In an earlier interview, Callas said that while his privacy-focused organzation does not endorse any products or browsers, DuckDuckGo has “done a lot of work to improve the privacy aspects of searches.”
“I’m very interested in the idea of DuckDuckGo doing a browser. It would be nice to have more privacy-oriented browsers around,” Callas said. “Having people try different approaches is good for the advancement of privacy on the web.”
Founded in 2008, DuckDuckGo claims its search engine is now the most downloaded browsing app on Android in its major markets and on iOS is second only to Chrome.
“We’re averaging more than 100 million searches a day, and our most recent survey showed 27 million Americans (9%) use DuckDuckGo,” the company said in a blog post today. “Worldwide we’ve had over 150 million downloads of our all-in-one privacy apps and extensions since we moved beyond just private search in 2018.”
“We have the features you expect from a browser, plus our built-in privacy essentials, as well as some new features (like automatic cookie pop-up management) that together set it apart as a fast, private, and secure everyday browser,” Burger-Lenehan said.
Using a computer’s built-in website rendering engine (the same one Safari uses), and by blocking trackers before they load (unlike all the major browsers), browsing is faster, the company claimed.
“We’re already faster than Chrome on some graphics performance (using the Motion Mark 1.2. benchmark) and as an additional benefit, by blocking trackers, DuckDuckGo uses about 60% less data than Chrome,” the company said.

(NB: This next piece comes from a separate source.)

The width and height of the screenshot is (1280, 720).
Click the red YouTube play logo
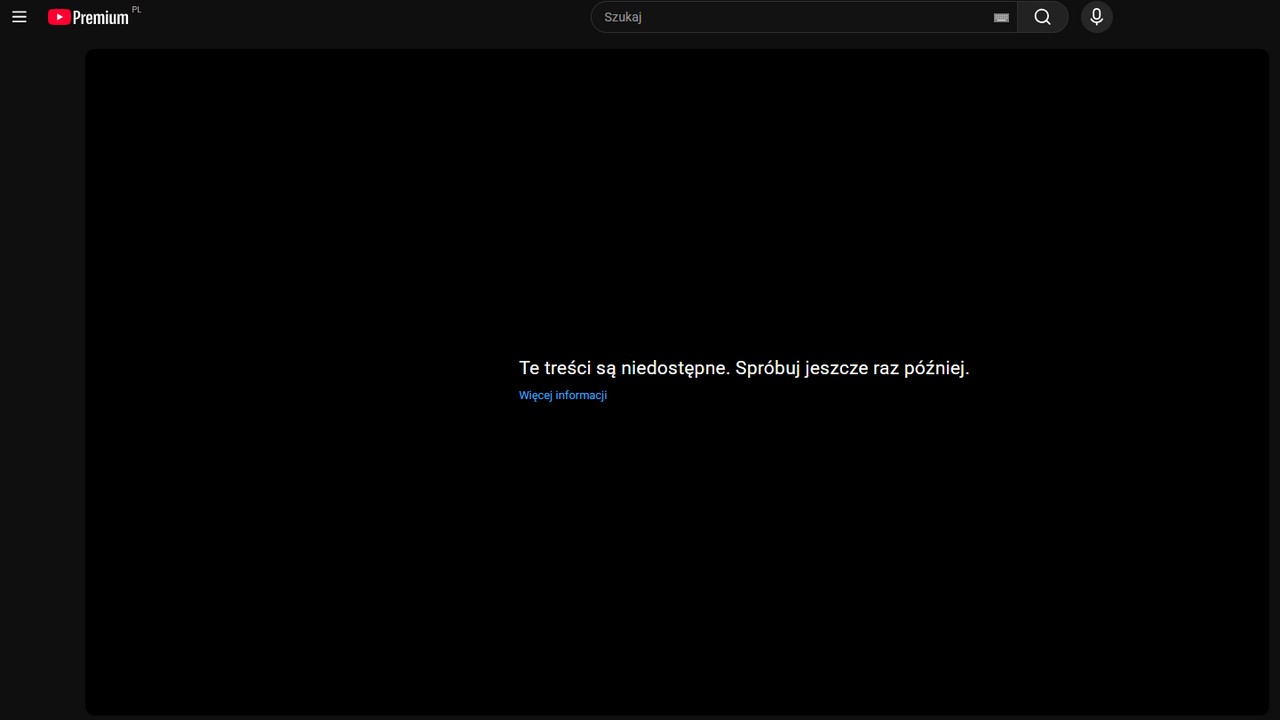[x=59, y=17]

The main attributes of the Duckduckgo macOS browser include:
- A built-in private search engine, tracker blocker, and new cookie pop-up protection on that works on about half of all sites; that percentage is expected to grow throughout beta.
- Fire Button (one-click data clearing) and email protection.
- A built-in Smarter Encryption engine that helps navigate to the encrypted (HTTPS) version of a website more often, and tracker blocking aimed at enabling less exposure to third-party scripts that could access computer data.
- Locally stored in-app data, such as search history, bookmarks, and passwords; that information isn’t accessible to DuckDuckGo.
“For too long, people have been made to believe that privacy online means significant tradeoffs, but that doesn’t need to be the case,” said Duckduckgo founder and CEO Gabriel Weinberg. “Like our popular mobile app, DuckDuckGo for Mac is an all-in-one privacy solution for everyday browsing with no complicated settings, just a clean, seamless private experience, plus some other cool features we think people will love.”